■ AVAILABLE DATA ■
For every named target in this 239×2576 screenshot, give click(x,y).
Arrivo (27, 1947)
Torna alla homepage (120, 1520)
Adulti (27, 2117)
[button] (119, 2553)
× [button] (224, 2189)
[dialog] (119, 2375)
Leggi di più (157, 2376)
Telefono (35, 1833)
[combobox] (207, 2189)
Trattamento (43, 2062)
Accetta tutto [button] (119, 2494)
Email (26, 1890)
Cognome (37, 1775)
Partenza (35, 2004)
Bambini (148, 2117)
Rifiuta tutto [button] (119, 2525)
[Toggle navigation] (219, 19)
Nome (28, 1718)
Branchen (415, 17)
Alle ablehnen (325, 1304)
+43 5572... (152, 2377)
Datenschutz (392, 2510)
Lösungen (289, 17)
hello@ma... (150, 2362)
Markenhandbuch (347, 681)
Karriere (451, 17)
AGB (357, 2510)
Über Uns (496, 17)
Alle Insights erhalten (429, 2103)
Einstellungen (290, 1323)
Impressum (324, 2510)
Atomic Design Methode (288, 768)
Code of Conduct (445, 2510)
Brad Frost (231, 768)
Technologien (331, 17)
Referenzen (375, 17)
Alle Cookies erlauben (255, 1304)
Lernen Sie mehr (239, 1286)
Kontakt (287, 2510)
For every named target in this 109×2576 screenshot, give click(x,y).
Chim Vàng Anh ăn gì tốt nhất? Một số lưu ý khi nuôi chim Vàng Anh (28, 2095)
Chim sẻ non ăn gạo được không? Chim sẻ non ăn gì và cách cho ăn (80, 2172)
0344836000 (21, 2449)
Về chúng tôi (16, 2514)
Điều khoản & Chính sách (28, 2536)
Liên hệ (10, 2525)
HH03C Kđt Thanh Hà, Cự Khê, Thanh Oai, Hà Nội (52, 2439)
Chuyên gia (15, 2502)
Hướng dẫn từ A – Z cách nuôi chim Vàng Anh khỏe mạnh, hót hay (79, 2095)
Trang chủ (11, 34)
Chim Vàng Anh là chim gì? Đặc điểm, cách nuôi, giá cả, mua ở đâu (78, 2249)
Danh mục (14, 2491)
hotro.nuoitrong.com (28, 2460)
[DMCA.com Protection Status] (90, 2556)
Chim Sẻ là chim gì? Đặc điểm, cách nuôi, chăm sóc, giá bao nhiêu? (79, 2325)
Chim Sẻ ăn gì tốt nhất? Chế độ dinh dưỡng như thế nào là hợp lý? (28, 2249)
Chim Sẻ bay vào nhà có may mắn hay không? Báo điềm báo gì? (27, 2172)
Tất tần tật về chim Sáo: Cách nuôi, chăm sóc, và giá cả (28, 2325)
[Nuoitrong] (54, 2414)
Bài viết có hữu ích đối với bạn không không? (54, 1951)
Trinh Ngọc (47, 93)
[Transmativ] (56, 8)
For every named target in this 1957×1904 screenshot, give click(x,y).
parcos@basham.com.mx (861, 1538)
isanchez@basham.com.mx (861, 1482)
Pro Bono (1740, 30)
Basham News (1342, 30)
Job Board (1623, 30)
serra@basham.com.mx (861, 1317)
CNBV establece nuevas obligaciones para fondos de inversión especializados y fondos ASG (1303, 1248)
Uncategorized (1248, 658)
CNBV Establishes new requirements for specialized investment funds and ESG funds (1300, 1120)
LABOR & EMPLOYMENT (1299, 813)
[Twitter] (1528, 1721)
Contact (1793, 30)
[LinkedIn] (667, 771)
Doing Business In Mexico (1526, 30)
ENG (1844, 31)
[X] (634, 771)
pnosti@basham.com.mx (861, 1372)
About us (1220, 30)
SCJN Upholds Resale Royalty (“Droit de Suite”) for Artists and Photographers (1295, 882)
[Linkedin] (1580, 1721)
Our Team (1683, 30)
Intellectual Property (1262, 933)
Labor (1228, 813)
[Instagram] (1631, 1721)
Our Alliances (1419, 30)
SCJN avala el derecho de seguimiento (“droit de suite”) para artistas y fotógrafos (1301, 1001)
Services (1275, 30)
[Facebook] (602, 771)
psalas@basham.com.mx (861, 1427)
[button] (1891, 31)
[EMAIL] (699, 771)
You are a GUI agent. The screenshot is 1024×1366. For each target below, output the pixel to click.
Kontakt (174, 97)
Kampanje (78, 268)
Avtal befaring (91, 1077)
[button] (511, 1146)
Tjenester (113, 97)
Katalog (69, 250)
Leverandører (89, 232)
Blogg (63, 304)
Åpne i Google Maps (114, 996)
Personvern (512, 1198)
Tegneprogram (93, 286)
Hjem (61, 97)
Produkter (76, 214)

■ REQUIRED WORK ■
Within the listing above, the range opens at the line with "AGB (357, 2510)" and closes at the line with "LABOR & EMPLOYMENT (1299, 813)". Reproduce exactly the lines of that range, including both ends.

■ SOLUTION ■
AGB (357, 2510)
Über Uns (496, 17)
Alle Insights erhalten (429, 2103)
Einstellungen (290, 1323)
Impressum (324, 2510)
Atomic Design Methode (288, 768)
Code of Conduct (445, 2510)
Brad Frost (231, 768)
Technologien (331, 17)
Referenzen (375, 17)
Alle Cookies erlauben (255, 1304)
Lernen Sie mehr (239, 1286)
Kontakt (287, 2510)
For every named target in this 109×2576 screenshot, give click(x,y).
Chim Vàng Anh ăn gì tốt nhất? Một số lưu ý khi nuôi chim Vàng Anh (28, 2095)
Chim sẻ non ăn gạo được không? Chim sẻ non ăn gì và cách cho ăn (80, 2172)
0344836000 (21, 2449)
Về chúng tôi (16, 2514)
Điều khoản & Chính sách (28, 2536)
Liên hệ (10, 2525)
HH03C Kđt Thanh Hà, Cự Khê, Thanh Oai, Hà Nội (52, 2439)
Chuyên gia (15, 2502)
Hướng dẫn từ A – Z cách nuôi chim Vàng Anh khỏe mạnh, hót hay (79, 2095)
Trang chủ (11, 34)
Chim Vàng Anh là chim gì? Đặc điểm, cách nuôi, giá cả, mua ở đâu (78, 2249)
Danh mục (14, 2491)
hotro.nuoitrong.com (28, 2460)
[DMCA.com Protection Status] (90, 2556)
Chim Sẻ là chim gì? Đặc điểm, cách nuôi, chăm sóc, giá bao nhiêu? (79, 2325)
Chim Sẻ ăn gì tốt nhất? Chế độ dinh dưỡng như thế nào là hợp lý? (28, 2249)
Chim Sẻ bay vào nhà có may mắn hay không? Báo điềm báo gì? (27, 2172)
Tất tần tật về chim Sáo: Cách nuôi, chăm sóc, và giá cả (28, 2325)
[Nuoitrong] (54, 2414)
Bài viết có hữu ích đối với bạn không không? (54, 1951)
Trinh Ngọc (47, 93)
[Transmativ] (56, 8)
For every named target in this 1957×1904 screenshot, give click(x,y).
parcos@basham.com.mx (861, 1538)
isanchez@basham.com.mx (861, 1482)
Pro Bono (1740, 30)
Basham News (1342, 30)
Job Board (1623, 30)
serra@basham.com.mx (861, 1317)
CNBV establece nuevas obligaciones para fondos de inversión especializados y fondos ASG (1303, 1248)
Uncategorized (1248, 658)
CNBV Establishes new requirements for specialized investment funds and ESG funds (1300, 1120)
LABOR & EMPLOYMENT (1299, 813)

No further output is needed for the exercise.